Легко различить, насколько мало приспособлены были натуры, столь сильно сосредоточенные, чтобы обеспечить одно из тех блестящих развитий, которые навязывают временное превосходство народа миру; и это, без сомнения, причина, по которой роль, играемая извне кимрской расой, всегда была второстепенной. Лишенная средств к экспансии, чуждая всякой идее агрессии и завоевания, мало желающая заставить свою мысль преобладать вне самой себя, она знала только, как отступить настолько, насколько позволяло пространство, а затем, зажатая в своем последнем месте убежища, оказать непобедимое сопротивление своим врагам. Сама ее верность была бесполезной преданностью. Упрямая в подчинении и всегда отстающая от века, она верна своим завоевателям, когда ее завоеватели больше не верны самим себе. Она последней защищала свою религиозную независимость против Рима — и стала самым надежным оплотом католицизма; она последней во Франции защищала свою политическую независимость против короля — и она дала миру последних роялистов.

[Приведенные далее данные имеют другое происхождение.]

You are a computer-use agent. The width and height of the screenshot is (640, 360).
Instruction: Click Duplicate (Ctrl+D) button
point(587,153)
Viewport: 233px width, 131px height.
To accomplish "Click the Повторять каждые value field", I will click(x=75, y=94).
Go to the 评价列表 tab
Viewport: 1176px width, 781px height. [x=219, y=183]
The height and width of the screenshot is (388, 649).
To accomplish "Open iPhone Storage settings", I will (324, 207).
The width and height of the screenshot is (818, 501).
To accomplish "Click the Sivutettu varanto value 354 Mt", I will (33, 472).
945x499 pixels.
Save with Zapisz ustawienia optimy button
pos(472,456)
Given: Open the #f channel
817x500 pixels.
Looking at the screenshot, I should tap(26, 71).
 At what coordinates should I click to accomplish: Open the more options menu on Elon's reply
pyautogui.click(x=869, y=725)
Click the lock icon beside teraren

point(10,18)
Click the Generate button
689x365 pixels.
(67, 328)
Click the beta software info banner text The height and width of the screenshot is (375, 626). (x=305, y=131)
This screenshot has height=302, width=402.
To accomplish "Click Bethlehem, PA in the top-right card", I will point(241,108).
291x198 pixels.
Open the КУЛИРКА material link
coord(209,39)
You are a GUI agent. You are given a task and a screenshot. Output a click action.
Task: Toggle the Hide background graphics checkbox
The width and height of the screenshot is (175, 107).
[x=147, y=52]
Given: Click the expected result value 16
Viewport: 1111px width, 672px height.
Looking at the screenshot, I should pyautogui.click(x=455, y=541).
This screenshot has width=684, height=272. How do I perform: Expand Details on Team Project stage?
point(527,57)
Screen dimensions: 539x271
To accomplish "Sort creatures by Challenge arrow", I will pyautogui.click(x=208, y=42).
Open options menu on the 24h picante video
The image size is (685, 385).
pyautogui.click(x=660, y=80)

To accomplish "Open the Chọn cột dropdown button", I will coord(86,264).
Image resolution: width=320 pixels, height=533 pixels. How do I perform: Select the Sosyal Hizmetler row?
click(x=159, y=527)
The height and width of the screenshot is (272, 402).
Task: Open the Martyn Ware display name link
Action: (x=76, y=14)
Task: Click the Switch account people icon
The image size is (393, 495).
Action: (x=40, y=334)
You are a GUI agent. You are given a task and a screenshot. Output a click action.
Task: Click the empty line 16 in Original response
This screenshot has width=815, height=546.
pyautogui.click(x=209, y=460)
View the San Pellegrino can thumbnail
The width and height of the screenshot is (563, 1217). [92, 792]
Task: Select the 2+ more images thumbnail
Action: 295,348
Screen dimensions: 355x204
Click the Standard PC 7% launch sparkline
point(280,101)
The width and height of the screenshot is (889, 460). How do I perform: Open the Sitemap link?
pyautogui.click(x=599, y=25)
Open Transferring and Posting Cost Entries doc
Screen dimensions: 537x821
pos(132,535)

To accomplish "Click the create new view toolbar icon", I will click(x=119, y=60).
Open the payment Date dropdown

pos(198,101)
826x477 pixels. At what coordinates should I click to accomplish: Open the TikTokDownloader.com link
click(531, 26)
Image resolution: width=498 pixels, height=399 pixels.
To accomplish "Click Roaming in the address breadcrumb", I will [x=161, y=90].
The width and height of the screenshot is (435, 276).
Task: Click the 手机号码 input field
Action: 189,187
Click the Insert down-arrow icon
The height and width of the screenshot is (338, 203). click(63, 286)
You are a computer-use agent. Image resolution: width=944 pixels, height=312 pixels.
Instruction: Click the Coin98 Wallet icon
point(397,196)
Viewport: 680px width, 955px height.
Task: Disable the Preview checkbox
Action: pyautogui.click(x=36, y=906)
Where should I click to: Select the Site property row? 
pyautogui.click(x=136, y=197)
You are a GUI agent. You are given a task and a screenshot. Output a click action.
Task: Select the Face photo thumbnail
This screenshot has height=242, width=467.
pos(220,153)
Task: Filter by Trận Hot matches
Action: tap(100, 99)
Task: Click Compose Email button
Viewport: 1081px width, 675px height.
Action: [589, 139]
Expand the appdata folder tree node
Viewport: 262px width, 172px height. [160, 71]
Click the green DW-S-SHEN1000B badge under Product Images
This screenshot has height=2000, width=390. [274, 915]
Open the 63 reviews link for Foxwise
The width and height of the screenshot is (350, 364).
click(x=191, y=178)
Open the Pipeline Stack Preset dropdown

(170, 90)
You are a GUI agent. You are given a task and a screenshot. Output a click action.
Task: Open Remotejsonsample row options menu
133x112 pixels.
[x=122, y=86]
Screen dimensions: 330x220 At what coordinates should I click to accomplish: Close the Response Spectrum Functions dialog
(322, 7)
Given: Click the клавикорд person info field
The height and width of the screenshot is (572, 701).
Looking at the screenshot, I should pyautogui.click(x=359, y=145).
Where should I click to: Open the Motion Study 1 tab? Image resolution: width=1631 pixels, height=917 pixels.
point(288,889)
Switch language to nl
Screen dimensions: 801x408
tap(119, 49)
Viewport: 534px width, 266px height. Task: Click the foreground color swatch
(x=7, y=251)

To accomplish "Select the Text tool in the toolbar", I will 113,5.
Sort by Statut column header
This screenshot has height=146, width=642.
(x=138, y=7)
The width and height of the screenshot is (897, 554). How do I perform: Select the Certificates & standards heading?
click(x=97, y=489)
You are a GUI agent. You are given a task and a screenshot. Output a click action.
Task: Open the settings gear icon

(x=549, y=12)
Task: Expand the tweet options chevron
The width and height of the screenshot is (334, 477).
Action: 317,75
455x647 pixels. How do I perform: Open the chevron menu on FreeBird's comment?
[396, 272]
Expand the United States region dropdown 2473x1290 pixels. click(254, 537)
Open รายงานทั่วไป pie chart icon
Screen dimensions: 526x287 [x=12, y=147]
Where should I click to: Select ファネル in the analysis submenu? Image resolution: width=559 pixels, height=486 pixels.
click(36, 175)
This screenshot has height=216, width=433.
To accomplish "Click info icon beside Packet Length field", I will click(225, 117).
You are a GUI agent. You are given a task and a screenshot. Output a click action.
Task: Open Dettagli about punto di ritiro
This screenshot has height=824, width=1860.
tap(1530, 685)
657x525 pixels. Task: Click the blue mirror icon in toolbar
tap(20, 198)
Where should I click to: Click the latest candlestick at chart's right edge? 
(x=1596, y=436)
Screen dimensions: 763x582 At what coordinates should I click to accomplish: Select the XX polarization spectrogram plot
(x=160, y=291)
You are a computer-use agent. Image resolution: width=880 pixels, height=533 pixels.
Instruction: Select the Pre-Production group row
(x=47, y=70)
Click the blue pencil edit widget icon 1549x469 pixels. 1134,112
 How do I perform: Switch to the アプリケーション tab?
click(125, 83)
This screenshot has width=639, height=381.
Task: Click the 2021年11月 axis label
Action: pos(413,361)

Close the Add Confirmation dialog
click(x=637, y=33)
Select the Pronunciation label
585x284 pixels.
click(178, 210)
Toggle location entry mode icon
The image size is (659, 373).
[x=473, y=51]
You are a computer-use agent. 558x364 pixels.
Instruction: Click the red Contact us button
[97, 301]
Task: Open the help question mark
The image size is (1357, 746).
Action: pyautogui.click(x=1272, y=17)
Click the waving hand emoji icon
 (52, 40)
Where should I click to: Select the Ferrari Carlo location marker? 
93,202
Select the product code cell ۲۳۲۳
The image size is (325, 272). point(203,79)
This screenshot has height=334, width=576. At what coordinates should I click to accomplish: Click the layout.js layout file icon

Таким образом, кельтская раса изнурила себя в сопротивлении своему времени и в защите безнадежных дел. Не похоже, чтобы в какую-либо эпоху она имела склонность к политической жизни. Дух семьи подавил в ней все попытки более широкой организации. Более того, не похоже, чтобы народы, которые ее образуют, сами по себе были восприимчивы к прогрессу. Для них жизнь представляется как фиксированное состояние, которое человек не властен изменить. Наделенные малой инициативой, слишком склонные смотреть на себя как на несовершеннолетних и находящихся под опекой, они быстро верят в судьбу и смиряются с ней. Видя, как мало они дерзки против Бога, едва ли можно было бы поверить, что эта раса — дочь Иафета.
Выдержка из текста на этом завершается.